### Material to process
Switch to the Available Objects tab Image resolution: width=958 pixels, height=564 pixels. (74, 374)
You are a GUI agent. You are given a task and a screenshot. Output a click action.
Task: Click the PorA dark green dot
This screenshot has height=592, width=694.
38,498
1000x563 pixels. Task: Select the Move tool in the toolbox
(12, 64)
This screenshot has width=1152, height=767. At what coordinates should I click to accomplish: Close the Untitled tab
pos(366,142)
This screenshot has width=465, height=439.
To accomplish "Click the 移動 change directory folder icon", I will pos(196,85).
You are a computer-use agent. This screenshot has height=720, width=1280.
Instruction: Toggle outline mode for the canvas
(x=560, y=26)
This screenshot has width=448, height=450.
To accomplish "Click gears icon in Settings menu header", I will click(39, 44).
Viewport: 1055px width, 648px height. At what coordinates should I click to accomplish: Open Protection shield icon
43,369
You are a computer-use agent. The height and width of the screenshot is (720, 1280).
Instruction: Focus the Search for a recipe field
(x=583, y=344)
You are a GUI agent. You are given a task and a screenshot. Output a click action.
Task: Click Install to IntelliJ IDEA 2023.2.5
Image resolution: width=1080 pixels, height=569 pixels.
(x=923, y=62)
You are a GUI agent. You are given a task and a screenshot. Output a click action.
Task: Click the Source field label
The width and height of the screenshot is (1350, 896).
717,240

### Instructions for the task
Scan the listing for the string "computer", then copy every line where it appears.

### Written response
You are a computer-use agent. This screenshot has height=720, width=1280.
You are a computer-use agent. The height and width of the screenshot is (720, 1280).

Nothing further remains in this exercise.